§ Text provided
Species of gastropod

Culmenella lineata is a small species of freshwater gastropod in the family Planorbidae. It is native to South and Southeast Asia. This species lives streams, lakes, and wetlands with aquatic vegetation, where it grazes on microbial growth called periphyton. It is known to survive dry periods by aestivating. It lays eggs in clusters of 6–10, which hatch after 5 days and reach maturity after 20–25 days.

== Taxonomy ==
Culmenella lineata was originally discovered in 1869 by Henry Haversham Godwin-Austen near Nazirpur, India alongside Camptoceras austeni. It was subsequently described in 1871 as Camptoceras lineatum by Henry Francis Blanford. Type specimens, or those used in Blanford's original description, are held in the collections of the Natural History Museum of London.

== Description ==
The dark brown, oval-shaped shell of Culmenella lineata measures about 2.3 mm in diameter and 4.2–4.5 mm in height. The aperture (shell opening) measures about 3.5 by 1.7 mm. The oval-shaped aperture protrudes above the surface of the shell. There are 2.5 whorls, or revolutions of the shell. Most whorls are fused, though in some cases a small fraction of the final (body) whorl is unfused. A 3-dimensional structure (sculpture) is present, made of dark-colored raised lines, as well as small hairs (chaetae).

§ Prompt 1
According to the text on Culmenella lineata, how long after being laid do its eggs hatch?
§ Prompt 2
In the text on Culmenella lineata, quote the stretch from "Species of gastropod" through "after 20–25 days.".

§ Data provided
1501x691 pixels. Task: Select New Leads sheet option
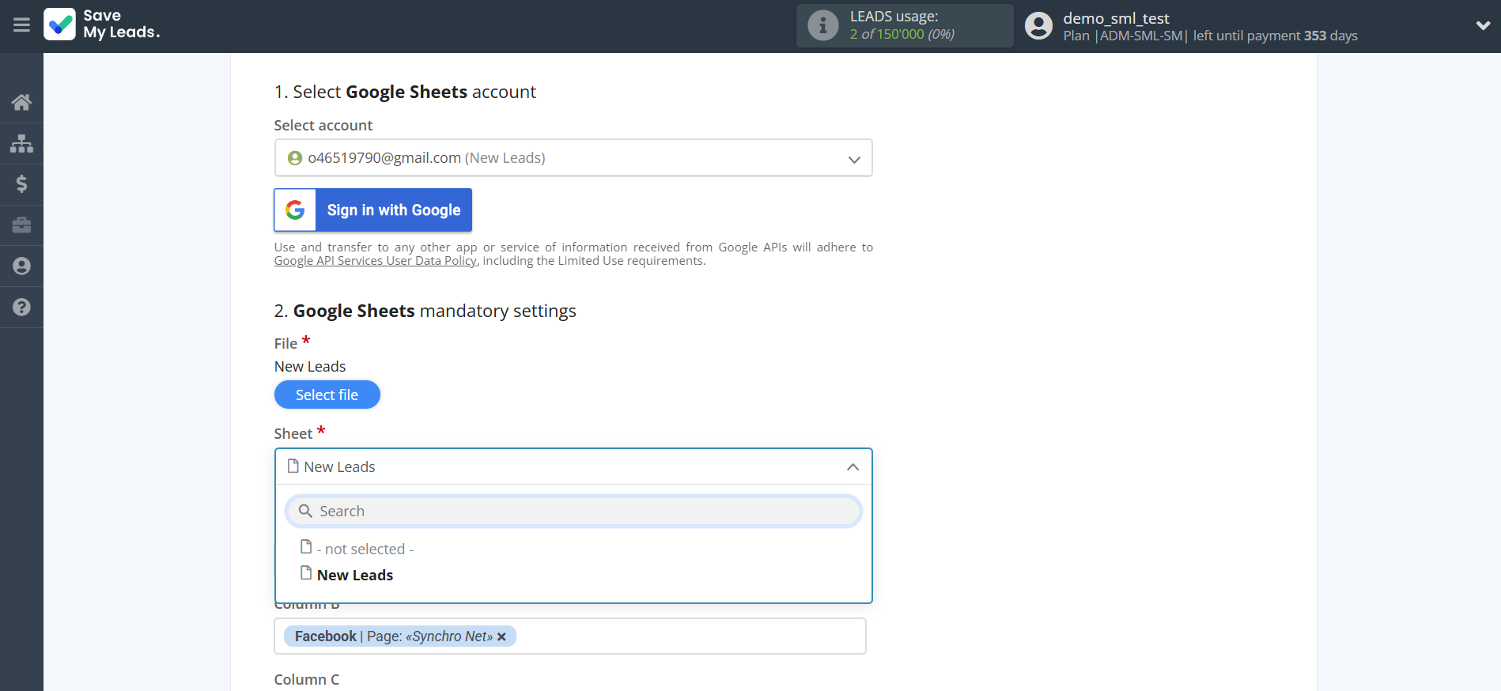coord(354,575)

...

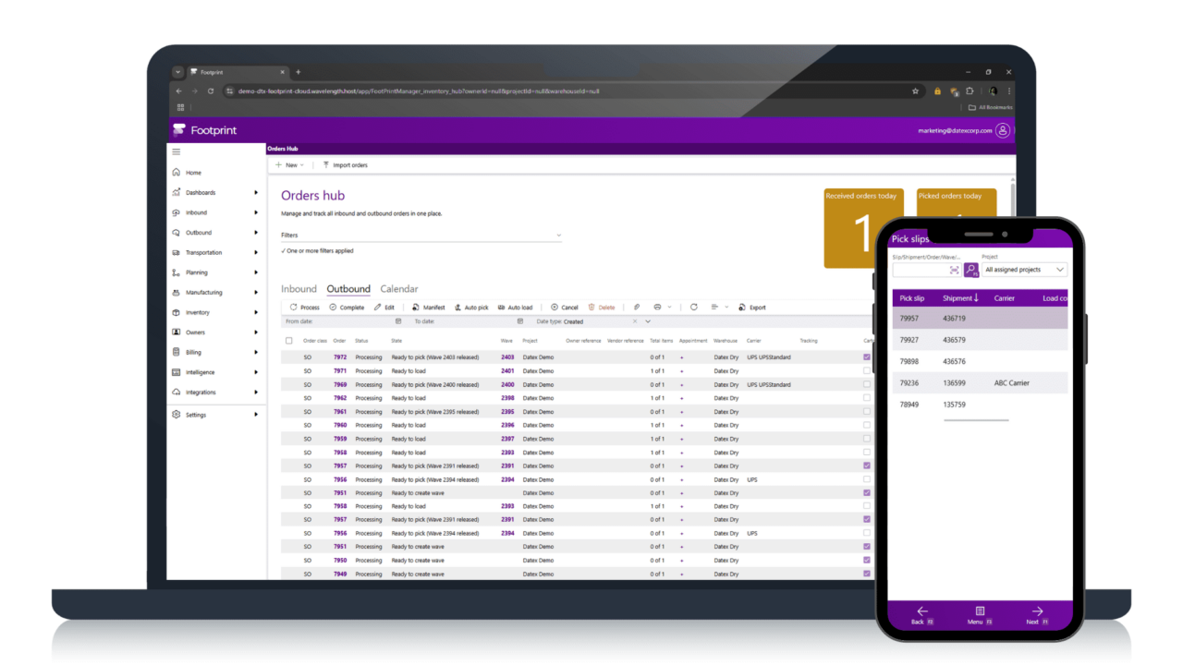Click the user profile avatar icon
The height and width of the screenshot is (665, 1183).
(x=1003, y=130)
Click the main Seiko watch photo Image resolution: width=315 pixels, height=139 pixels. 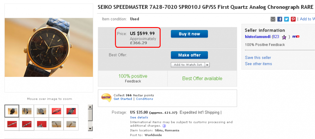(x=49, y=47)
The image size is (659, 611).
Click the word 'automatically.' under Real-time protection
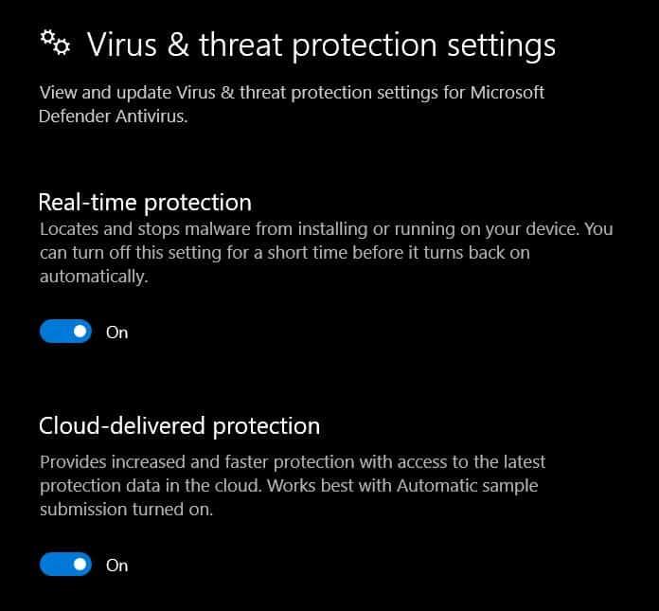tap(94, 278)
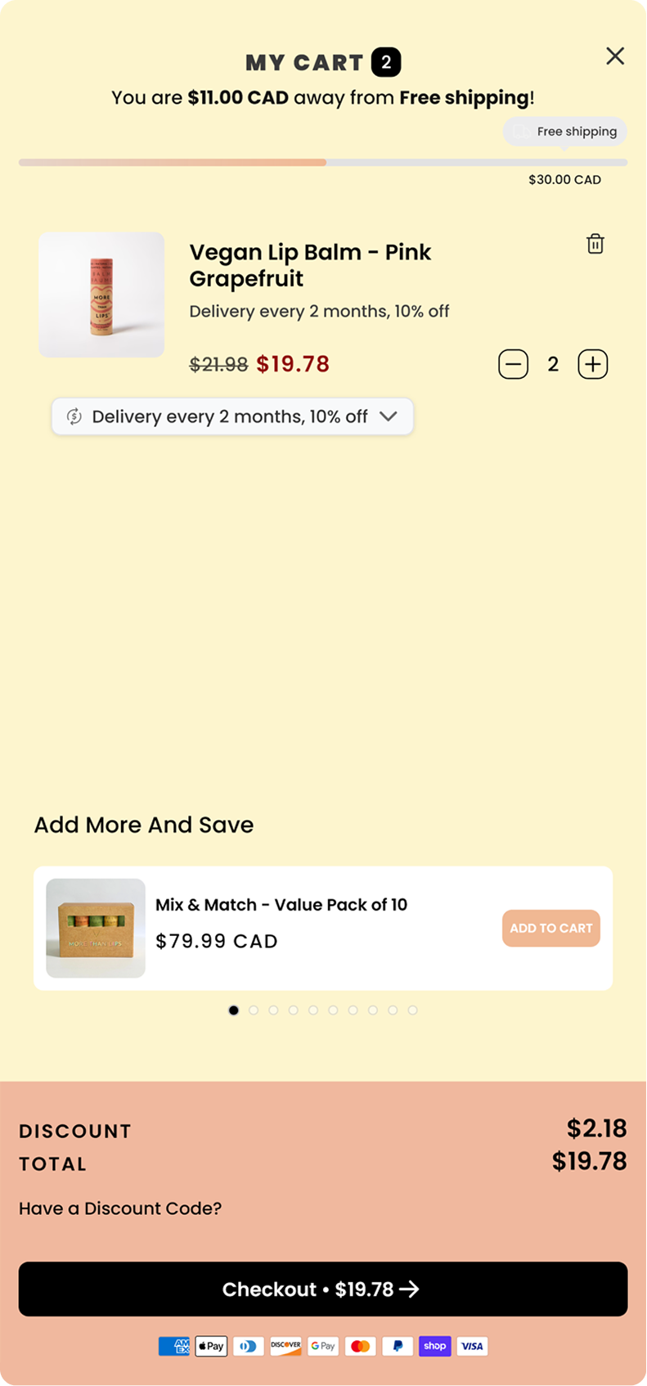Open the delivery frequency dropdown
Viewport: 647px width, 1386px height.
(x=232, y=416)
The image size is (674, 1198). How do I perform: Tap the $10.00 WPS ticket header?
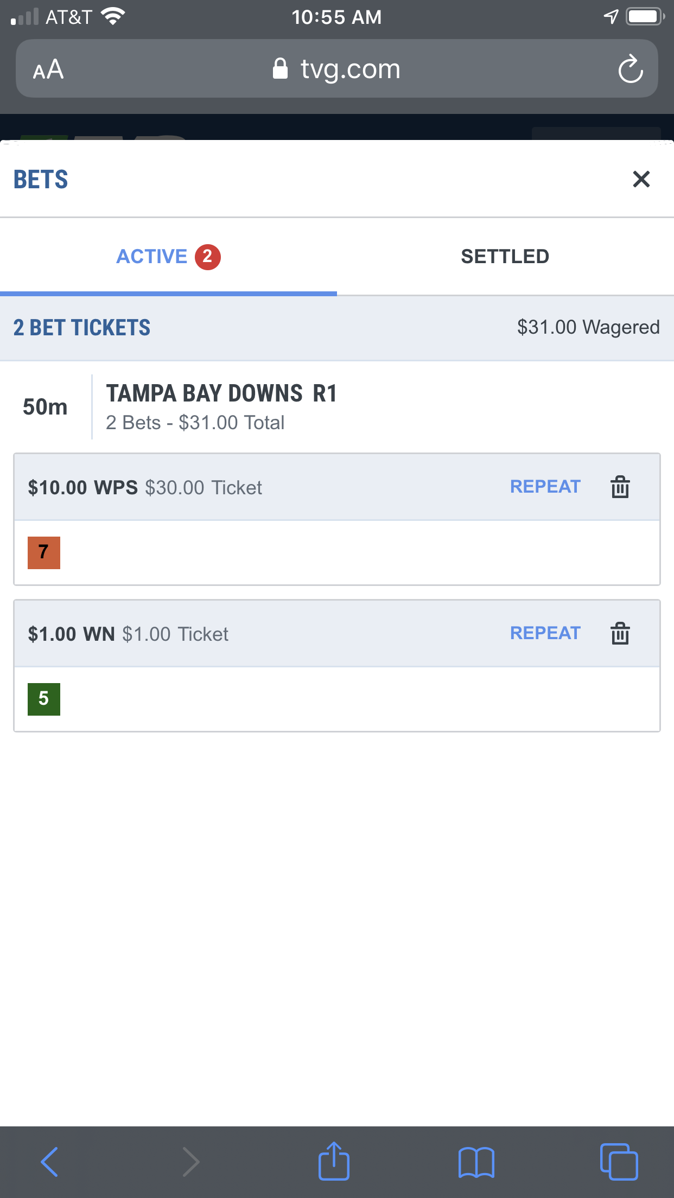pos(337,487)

§ Response 1
After 5 days.

§ Response 2
Species of gastropod

Culmenella lineata is a small species of freshwater gastropod in the family Planorbidae. It is native to South and Southeast Asia. This species lives streams, lakes, and wetlands with aquatic vegetation, where it grazes on microbial growth called periphyton. It is known to survive dry periods by aestivating. It lays eggs in clusters of 6–10, which hatch after 5 days and reach maturity after 20–25 days.